Set down exactly the lines in the records below that run from the line with "Drain Unblocking Barrow" to the line with "Members (517, 156)", inclusive, and nothing more.

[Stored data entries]
+---+

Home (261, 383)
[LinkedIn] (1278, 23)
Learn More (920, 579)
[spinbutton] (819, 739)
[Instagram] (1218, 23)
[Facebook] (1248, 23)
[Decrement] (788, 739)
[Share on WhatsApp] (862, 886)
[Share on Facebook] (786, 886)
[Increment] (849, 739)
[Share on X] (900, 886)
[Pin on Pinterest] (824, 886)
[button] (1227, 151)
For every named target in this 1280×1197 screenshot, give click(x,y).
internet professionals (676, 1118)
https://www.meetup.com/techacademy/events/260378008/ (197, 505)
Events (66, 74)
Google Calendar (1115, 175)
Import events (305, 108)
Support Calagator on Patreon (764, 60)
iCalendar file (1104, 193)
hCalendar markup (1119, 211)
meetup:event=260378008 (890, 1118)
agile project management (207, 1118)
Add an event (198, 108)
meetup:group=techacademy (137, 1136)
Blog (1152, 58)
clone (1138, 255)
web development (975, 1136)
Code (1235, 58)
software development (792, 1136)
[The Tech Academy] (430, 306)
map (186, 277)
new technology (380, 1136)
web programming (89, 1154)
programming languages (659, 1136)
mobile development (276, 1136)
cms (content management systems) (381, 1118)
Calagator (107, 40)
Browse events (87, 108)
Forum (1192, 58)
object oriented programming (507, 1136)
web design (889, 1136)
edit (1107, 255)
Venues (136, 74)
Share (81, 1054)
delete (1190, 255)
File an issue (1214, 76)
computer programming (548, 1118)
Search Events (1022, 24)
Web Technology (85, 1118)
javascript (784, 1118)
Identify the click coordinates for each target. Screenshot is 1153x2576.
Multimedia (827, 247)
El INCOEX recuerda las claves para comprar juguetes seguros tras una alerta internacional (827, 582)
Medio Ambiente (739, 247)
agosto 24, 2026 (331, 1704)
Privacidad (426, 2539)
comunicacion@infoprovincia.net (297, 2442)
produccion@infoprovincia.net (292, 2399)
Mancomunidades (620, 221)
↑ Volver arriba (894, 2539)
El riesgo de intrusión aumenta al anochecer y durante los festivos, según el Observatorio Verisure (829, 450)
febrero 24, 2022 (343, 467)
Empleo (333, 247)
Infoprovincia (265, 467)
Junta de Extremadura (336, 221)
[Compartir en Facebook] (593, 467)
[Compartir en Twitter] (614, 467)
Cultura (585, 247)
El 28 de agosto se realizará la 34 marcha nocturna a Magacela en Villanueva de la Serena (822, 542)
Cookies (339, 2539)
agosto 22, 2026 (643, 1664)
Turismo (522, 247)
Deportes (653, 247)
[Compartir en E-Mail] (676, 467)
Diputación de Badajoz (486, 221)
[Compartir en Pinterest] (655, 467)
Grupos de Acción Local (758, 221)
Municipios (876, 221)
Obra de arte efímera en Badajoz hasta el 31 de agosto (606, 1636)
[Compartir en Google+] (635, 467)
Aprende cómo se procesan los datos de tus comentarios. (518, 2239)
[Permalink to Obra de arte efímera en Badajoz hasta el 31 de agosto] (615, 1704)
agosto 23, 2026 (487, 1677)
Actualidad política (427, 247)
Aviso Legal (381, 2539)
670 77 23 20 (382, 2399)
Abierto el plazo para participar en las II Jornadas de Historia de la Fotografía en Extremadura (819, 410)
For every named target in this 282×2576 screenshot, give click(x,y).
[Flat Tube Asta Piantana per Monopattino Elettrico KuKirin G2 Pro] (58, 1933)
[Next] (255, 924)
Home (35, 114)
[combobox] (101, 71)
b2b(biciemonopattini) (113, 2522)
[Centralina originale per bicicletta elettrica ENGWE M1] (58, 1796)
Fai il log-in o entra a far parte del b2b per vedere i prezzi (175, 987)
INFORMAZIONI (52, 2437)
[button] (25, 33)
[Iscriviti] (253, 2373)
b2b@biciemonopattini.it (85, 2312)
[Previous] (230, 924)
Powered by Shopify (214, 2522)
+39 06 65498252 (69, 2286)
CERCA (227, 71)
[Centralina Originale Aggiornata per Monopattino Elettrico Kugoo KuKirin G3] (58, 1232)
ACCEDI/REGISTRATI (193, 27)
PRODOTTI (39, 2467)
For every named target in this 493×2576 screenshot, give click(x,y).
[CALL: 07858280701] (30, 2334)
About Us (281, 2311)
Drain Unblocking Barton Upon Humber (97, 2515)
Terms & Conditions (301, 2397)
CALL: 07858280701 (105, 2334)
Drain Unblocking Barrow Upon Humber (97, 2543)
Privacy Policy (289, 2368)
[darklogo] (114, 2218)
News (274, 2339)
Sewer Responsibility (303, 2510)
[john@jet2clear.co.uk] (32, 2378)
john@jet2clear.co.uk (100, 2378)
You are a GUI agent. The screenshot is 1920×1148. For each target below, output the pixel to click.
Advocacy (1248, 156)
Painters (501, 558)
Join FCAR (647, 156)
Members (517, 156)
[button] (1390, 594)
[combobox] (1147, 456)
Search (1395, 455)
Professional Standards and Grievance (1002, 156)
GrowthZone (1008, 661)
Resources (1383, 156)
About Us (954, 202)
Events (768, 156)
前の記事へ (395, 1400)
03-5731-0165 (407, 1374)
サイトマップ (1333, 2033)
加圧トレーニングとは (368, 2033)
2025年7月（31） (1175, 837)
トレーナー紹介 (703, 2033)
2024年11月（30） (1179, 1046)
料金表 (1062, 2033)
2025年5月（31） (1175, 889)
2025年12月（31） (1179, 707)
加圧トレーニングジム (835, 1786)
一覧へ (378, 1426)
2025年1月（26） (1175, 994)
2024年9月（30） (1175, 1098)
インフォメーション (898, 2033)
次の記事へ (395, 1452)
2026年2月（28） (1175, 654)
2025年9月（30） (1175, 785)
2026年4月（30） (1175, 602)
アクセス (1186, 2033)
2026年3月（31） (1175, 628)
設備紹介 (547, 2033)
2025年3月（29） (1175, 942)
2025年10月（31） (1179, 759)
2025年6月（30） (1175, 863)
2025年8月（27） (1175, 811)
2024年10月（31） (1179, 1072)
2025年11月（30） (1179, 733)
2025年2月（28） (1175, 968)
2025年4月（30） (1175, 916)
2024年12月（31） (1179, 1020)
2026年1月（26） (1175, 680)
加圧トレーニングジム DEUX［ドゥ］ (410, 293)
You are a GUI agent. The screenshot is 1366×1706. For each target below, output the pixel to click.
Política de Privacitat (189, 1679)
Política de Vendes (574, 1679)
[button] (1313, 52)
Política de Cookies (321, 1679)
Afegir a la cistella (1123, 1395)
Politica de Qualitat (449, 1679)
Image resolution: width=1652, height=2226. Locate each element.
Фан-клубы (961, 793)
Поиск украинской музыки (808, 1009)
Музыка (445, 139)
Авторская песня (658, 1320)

+---+

## Answer to this exercise
Drain Unblocking Barrow Upon Humber (97, 2543)
Privacy Policy (289, 2368)
[darklogo] (114, 2218)
News (274, 2339)
Sewer Responsibility (303, 2510)
[john@jet2clear.co.uk] (32, 2378)
john@jet2clear.co.uk (100, 2378)
You are a GUI agent. The screenshot is 1920×1148. For each target below, output the pixel to click.
Advocacy (1248, 156)
Painters (501, 558)
Join FCAR (647, 156)
Members (517, 156)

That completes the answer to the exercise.